Asociamos la palabra Navidad con un árbol decorado con decenas de regalos para desenvolver alrededor de él, o con una bonita chimenea encendida con calcetines encima de las que sacar los distintos regalos. El verdadero regalo, como todos sabemos, no es el objeto material, sino el deseo de compartir algo de nosotros mismos o de mejorar algún aspecto de nuestros seres queridos. Más que el objeto material, el regalo envuelto nos ayuda a dar la sorpresa y el asombro que hoy parecen ser las emociones más difíciles de experimentar.
La maravilla de la anticipación, de la imaginación que sueña, inventa y crea, está en ese papel de colores que envuelve los regalos. Al igual que los paños que envolvían a Jesús protegían y salvaguardaban el Don de un Dios hecho hombre, o mejor dicho, infante, niño, indefenso y desarmado, cuando desvelamos el regalo de su papel, quitamos el velo -lo «desvelamos»- y ese mismo gesto nos lo revela como un regalo.
El momento del regalo, nunca es sólo el objeto en sí, sino que es compartir juntos el momento en el que la sorpresa del que recibe se encuentra con la esperanza, para el dador, de haber comprendido algo importante sobre el alma del que tiene delante. Los paños con los que María envuelve a su Hijo para entregarlo a la humanidad en el pesebre no pretenden ocultar a Jesús, sino protegerlo. Del mismo modo, el papel de nuestros regalos protege nuestro amor de la precipitación y la superficialidad con la que demasiado a menudo arruinamos muchas de nuestras relaciones a lo largo del año.
El regalo tiene la cualidad de la gratuidad, es decir, muestra un amor desinteresado.

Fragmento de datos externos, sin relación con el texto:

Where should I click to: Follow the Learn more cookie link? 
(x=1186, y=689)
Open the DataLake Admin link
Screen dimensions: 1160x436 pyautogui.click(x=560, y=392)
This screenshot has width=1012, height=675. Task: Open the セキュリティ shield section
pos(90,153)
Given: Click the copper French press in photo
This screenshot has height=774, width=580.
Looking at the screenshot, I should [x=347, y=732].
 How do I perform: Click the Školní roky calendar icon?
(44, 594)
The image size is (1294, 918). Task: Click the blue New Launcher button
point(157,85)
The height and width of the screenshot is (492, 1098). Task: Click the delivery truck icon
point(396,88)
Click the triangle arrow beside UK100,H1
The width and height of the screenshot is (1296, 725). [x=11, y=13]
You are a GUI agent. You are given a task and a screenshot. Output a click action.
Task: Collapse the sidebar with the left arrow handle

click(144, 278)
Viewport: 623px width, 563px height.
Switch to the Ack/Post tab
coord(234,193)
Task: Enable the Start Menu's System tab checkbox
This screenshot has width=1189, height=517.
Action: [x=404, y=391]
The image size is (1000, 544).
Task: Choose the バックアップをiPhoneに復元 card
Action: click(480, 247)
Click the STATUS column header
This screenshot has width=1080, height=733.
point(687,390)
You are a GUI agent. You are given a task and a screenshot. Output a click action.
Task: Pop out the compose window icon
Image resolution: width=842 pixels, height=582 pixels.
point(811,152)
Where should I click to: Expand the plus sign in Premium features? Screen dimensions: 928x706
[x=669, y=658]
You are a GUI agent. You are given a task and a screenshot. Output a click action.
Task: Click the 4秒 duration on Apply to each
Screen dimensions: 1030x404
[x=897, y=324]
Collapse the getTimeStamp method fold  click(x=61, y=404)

Significa que la gratuidad califica al amor: el amor sólo es tal si se puede decir que es gratuito. Pero cuando la gratuidad se encarna en un don, expresa un amor que, sin querer nada a cambio, piensa que los demás deben comportarse de la misma manera. Si acojo en mi casa al hijo de un amigo que viene a mi ciudad para una competición, espero que me dé las gracias. Esto no significa una obligación de dar algún tipo de «reciprocidad» (que es posible, pero no en términos de deber, de lo contrario estaríamos en el escenario de un mero trueque, o incluso de una relación «mafiosa»), sino el reconocimiento de que este comportamiento ha sido humano y por lo tanto, cuando mi amigo sea capaz, también hará algo similar en su ciudad.
Por eso, en Navidad -puede ser Reyes, San Nicolás o Santa Lucía: no importa…. – todos nosotros, aunque seamos ateos, agnósticos o incluso de otras religiones, intercambiamos regalos. Porque, aunque no creamos que la Navidad es el cumpleaños del Salvador, todos sentimos que la Navidad es el cumpleaños de todos y cada uno de nosotros.